About one third of the total lending under the new program will be from the bank's concessional lending arm – the International Development Association.

IDA loans, which are interest free and have terms of up to 40 years, would "ensure a continuing flow of finance for development and poverty reduction without increasing Indonesia's debt-service demands in the near term," the statement said.

Indonesia's foreign public debt is already a huge $70 billion, and the government relies on loans from the World Bank and bilateral donor countries to balance its budget.

Efforts by Jakarta to draw up a broad-based poverty strategy, and implement other economic reform measures, could lead to an increase in World Bank lending to $1 billion a year, the statement said.

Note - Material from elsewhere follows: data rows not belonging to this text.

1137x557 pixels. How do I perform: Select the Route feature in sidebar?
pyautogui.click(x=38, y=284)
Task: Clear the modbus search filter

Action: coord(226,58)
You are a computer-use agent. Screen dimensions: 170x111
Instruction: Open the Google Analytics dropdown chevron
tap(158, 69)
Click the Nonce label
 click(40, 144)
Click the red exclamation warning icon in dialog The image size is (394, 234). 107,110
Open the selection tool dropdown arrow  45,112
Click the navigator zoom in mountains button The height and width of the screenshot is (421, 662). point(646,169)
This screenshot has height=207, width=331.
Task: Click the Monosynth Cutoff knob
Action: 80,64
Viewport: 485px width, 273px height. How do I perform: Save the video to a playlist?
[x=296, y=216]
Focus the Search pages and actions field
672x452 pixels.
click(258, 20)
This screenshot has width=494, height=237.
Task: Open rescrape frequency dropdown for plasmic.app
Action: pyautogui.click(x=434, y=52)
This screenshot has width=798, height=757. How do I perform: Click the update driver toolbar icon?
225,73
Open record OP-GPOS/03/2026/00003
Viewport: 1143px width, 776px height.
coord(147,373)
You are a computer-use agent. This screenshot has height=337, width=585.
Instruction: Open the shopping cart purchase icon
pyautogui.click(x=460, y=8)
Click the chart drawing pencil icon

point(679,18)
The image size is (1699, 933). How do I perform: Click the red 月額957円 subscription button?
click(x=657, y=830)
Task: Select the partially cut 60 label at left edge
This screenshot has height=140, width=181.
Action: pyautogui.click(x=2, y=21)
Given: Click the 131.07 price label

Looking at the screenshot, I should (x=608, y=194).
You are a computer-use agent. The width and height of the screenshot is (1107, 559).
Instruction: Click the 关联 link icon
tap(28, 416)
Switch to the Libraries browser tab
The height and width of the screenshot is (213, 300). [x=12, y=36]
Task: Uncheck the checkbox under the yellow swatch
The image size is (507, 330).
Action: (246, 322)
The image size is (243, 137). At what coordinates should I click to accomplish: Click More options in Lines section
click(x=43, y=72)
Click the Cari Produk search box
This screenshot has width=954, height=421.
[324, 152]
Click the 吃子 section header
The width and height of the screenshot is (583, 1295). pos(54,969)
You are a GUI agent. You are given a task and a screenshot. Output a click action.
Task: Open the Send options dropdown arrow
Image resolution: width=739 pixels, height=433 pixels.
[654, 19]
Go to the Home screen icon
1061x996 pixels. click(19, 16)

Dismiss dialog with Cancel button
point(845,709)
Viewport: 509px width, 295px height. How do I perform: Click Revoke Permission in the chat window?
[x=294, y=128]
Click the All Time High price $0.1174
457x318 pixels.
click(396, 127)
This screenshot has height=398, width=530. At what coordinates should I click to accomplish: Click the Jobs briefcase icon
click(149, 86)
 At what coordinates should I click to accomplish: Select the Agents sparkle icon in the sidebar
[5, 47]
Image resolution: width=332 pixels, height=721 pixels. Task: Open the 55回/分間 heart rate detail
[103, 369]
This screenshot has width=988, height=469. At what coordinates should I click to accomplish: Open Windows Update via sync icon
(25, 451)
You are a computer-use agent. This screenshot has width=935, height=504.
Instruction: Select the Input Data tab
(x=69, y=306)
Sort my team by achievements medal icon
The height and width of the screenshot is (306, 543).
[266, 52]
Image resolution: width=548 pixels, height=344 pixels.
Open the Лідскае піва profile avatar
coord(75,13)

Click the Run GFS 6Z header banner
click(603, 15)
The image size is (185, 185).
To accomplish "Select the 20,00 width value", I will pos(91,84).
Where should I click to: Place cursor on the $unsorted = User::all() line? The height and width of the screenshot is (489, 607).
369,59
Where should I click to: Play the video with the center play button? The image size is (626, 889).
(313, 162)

Much of the World Bank's loan program to Indonesia in the last decade has found its way into the pockets of civil servants and family of former dictator Suharto rather than the poor, the bank has admitted.

On a visit to Jakarta last year, World Bank President James Wolfensohn said there had been estimates that 10% to 40% of bank loans to Indonesia had been squandered due to corruption under Suharto. But Wolfensohn added misuse of bank funds had been reduced after Suharto's downfall in 1998.

The World Bank said it would also put an emphasis on trying to eradicate corruption from its ongoing 56 projects in Indonesia.